AV: I started out with the research and struggled to figure out how to approach this concept visually. During the lockdown, I connected on a deeper level with the project and started photographing and experimenting a lot in my apartment. Collages helped me process a lot of the anxiety I was experiencing. Ripping and mixing the paper, color and textures helped me work more intuitively. I used my blood to do photograms in my bathroom. I want to learn more about photograms. 

The bathroom is one of the places where I have recurrently photographed. Bathrooms are a cleansing station in the home, and some of my hardest traumas have taken place there. 

I photographed my cousin a lot during the lockdown. We were living together and had a very similar life story. I try to keep identities concealed, but everyone I have photographed is either someone I have dated or close friends who have gone through similar experiences to mine. They become my mirrors.

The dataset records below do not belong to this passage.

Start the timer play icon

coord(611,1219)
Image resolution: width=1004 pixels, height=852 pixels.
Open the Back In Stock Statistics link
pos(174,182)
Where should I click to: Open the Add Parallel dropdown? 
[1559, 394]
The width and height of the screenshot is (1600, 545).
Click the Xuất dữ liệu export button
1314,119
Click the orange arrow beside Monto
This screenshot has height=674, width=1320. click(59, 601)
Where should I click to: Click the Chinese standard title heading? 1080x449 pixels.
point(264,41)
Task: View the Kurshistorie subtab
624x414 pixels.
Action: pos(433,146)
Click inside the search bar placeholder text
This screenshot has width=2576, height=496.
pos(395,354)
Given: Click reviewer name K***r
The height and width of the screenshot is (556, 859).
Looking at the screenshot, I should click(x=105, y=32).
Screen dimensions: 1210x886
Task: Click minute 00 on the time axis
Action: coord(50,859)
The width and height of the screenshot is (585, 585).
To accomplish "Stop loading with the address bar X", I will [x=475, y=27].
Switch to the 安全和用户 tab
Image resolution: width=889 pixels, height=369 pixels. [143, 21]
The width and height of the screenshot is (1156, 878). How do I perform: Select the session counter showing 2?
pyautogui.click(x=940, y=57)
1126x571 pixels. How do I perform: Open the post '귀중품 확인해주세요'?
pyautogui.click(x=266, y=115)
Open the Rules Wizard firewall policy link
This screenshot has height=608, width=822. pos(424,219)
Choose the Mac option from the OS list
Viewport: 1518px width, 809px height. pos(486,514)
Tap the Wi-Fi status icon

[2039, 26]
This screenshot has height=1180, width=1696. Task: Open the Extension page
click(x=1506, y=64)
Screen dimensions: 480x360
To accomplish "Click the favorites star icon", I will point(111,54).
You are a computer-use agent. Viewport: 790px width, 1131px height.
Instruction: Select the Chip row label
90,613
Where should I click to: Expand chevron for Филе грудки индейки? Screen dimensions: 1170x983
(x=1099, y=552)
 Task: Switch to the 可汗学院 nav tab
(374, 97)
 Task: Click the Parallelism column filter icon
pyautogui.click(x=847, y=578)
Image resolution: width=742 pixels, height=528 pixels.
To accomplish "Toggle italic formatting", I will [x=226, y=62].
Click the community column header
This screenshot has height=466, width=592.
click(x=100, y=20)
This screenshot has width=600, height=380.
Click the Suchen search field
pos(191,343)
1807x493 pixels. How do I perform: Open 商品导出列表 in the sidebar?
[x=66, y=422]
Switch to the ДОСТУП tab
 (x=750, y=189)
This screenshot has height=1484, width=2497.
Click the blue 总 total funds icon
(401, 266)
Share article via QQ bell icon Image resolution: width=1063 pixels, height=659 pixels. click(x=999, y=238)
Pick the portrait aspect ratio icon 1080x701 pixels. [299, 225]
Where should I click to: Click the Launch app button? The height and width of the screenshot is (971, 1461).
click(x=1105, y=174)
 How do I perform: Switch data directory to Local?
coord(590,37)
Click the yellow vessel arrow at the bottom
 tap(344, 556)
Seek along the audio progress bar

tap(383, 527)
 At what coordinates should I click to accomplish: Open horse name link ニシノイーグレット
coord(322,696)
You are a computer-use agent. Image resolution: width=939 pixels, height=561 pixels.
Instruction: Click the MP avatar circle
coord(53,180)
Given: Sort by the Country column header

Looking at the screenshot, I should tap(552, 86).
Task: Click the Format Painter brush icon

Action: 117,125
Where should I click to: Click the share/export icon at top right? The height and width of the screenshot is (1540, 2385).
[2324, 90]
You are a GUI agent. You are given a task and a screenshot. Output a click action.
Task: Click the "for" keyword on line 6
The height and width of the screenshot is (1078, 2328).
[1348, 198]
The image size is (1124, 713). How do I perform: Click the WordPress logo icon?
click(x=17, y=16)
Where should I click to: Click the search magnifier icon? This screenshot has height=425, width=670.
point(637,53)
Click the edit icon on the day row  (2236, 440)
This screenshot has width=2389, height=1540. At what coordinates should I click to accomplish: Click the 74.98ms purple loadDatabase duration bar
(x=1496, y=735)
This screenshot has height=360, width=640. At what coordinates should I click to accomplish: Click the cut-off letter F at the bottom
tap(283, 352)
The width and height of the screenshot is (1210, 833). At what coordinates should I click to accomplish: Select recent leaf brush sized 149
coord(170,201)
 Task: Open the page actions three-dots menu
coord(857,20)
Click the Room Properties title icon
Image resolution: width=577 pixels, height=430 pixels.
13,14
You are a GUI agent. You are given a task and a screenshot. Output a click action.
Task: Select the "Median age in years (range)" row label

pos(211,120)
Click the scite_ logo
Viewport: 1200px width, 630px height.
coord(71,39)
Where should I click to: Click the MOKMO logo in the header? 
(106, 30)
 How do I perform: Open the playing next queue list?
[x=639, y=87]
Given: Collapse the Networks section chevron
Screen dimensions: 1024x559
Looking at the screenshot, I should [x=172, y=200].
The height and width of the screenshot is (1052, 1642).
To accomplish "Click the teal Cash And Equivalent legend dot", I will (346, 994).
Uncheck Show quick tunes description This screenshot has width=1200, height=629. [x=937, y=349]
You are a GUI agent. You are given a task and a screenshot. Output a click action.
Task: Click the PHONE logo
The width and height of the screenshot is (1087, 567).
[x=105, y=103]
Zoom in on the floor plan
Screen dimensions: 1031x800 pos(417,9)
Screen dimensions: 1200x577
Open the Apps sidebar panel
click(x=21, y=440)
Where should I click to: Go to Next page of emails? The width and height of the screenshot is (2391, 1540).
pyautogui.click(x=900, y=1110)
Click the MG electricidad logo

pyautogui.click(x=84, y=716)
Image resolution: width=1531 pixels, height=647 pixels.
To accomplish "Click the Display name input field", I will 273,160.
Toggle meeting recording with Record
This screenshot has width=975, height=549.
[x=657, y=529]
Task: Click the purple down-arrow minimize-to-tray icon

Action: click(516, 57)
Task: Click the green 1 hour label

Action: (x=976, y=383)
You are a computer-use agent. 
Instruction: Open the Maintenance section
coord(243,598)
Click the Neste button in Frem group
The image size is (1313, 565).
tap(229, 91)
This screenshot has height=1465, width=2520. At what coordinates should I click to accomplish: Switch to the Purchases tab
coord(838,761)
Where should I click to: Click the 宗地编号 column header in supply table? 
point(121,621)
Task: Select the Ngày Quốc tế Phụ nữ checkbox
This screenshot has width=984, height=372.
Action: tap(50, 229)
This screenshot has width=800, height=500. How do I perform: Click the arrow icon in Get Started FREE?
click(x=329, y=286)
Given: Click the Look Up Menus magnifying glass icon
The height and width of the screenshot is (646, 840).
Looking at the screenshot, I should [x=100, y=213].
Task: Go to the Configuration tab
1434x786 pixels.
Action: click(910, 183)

            Curated anonymous submissions from Ana Vallejo’s “Love Junkies” online survey.

 

SC: Where do you want to go next with this project?

AV: I want to create a multiplatform experience of intimacy and the raw emotions associated with it. The photos are the affective messages and the research and data, the rational ones.

I’m working to map the data collected into an interactive archive of anecdotes and experiences around intimate romantic relationships. The data will be mapped out according to an attachment style assessment that we do in the survey. The survey will provide an anonymous and safe space of expression for the participant. Likewise, it will bring insight to the public by showing our collective patterns and our intricate similarities and differences.

Ana Vallejo, Reaching for the Unattainable. Courtesy of the artist.

About the artist

Ana Vallejo is a conceptual documentary photographer from Colombia based in New York.  She has a background in biology and is fascinated with the brain, human consciousness, and its ability to expand and transform. Her projects are research-based and experimental. They invite chance, error, and collaboration to delve into human perception, memory, and emotions.  Vallejo graduated from the New Media Narratives program at the International Center of Photography in NYC as a recipient of the Mary Ellen Mark Memorial Scholarship and a Director’s Fellowship. She is a contributing editor for Fotodemic, an X-Photographer for Fujifilm Colombia, and a member of Native Photograph, Authority Collective, and Women Photograph.

Vallejo’s work has been exhibited in Colombia, New York, Los Angeles, Germany, India, Italy, and Malaysia. She has been published in Vice, Architectural Review, LensCulture, and PHmuseum. Most recently, she was selected for the 2020 Addis Foto Fest in Addis Ababa, Ethiopia; the Currents New Media Festival 2021 in Santa Fe, New Mexico; and the Foam Talent Call 2021.